Skip to main content

Quantitate liver histopathology in whole slide images

Project description

liverquant

Liverquant is a Python package designed for automated analysis of Whole Slide Images (WSI) to assess Non-alcoholic Fatty Liver Disease (NAFLD) or Metabolic dysfunction Associated Steatotic Liver Disease (MASLD). This toolbox enables the detection of fat globules within image tiles (Example 1) and is directly applicable to WSIs (Example 2). In our evaluation, we utilized this toolbox on a public dataset comprising 109 WSIs. Additionally, the toolbox facilitates fibrosis estimation, demonstrated in Example 3 and Example 4. Future plans involve expanding its capabilities to quantify inflammation and ballooning.

Contents

Installation

The recommended way to install is via pip:

pip install liverquant

Fat Quantification

In liver pathology, the presence of fat can be indicative of various conditions, such as fatty liver disease (steatosis), which can occur in the context of alcohol abuse, obesity, diabetes, or metabolic syndrome. Hematoxylin and Eosin (H&E) staining is a widely used technique in pathology that provides basic information about tissue architecture and cellular morphology. Under H&E staining, lipids (fats) appear as clear or pale vacuoles within cells. The workflow to identify fat vacuoles is shown below. In brief, white regions are segmented using Hue-Saturation-Value channels. Isolated fat vacuoles are segmented using morphological features. Overlapping fat globules are separated using a watershed segmentation and then identified using the same filters applied to isolated fat vacuoles.

Given information ::
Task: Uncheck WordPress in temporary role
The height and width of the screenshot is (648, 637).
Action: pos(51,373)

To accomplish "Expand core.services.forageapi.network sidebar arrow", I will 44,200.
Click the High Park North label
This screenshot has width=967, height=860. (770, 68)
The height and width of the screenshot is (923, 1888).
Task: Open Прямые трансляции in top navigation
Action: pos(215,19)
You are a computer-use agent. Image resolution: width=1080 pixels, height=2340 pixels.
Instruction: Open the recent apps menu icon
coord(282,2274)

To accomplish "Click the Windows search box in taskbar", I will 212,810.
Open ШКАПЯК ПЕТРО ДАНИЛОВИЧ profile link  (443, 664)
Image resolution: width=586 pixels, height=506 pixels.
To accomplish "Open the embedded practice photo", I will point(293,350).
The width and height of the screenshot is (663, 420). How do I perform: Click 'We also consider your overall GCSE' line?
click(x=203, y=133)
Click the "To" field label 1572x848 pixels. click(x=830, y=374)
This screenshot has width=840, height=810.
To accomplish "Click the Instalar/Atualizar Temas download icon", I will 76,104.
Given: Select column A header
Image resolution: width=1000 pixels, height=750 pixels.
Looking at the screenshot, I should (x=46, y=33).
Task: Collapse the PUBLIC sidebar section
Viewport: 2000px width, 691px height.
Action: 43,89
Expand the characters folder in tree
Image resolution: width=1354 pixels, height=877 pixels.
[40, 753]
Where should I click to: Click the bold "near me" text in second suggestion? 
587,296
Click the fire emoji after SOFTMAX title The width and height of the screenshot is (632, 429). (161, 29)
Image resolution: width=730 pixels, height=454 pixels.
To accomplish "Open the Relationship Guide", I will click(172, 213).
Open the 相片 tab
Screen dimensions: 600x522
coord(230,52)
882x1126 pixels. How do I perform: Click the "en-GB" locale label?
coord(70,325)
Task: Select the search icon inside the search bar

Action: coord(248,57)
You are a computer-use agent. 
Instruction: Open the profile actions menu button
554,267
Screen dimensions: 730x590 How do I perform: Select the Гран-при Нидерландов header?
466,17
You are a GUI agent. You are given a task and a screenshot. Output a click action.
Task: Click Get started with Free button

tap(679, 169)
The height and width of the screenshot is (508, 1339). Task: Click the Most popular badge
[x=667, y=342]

Task requirements :: Reproduce the liverquant package description from above verbatim, in full.

Solution to this exercise ::
Skip to main content

Quantitate liver histopathology in whole slide images

Project description

liverquant

Liverquant is a Python package designed for automated analysis of Whole Slide Images (WSI) to assess Non-alcoholic Fatty Liver Disease (NAFLD) or Metabolic dysfunction Associated Steatotic Liver Disease (MASLD). This toolbox enables the detection of fat globules within image tiles (Example 1) and is directly applicable to WSIs (Example 2). In our evaluation, we utilized this toolbox on a public dataset comprising 109 WSIs. Additionally, the toolbox facilitates fibrosis estimation, demonstrated in Example 3 and Example 4. Future plans involve expanding its capabilities to quantify inflammation and ballooning.

Contents

Installation

The recommended way to install is via pip:

pip install liverquant

Fat Quantification

In liver pathology, the presence of fat can be indicative of various conditions, such as fatty liver disease (steatosis), which can occur in the context of alcohol abuse, obesity, diabetes, or metabolic syndrome. Hematoxylin and Eosin (H&E) staining is a widely used technique in pathology that provides basic information about tissue architecture and cellular morphology. Under H&E staining, lipids (fats) appear as clear or pale vacuoles within cells. The workflow to identify fat vacuoles is shown below. In brief, white regions are segmented using Hue-Saturation-Value channels. Isolated fat vacuoles are segmented using morphological features. Overlapping fat globules are separated using a watershed segmentation and then identified using the same filters applied to isolated fat vacuoles.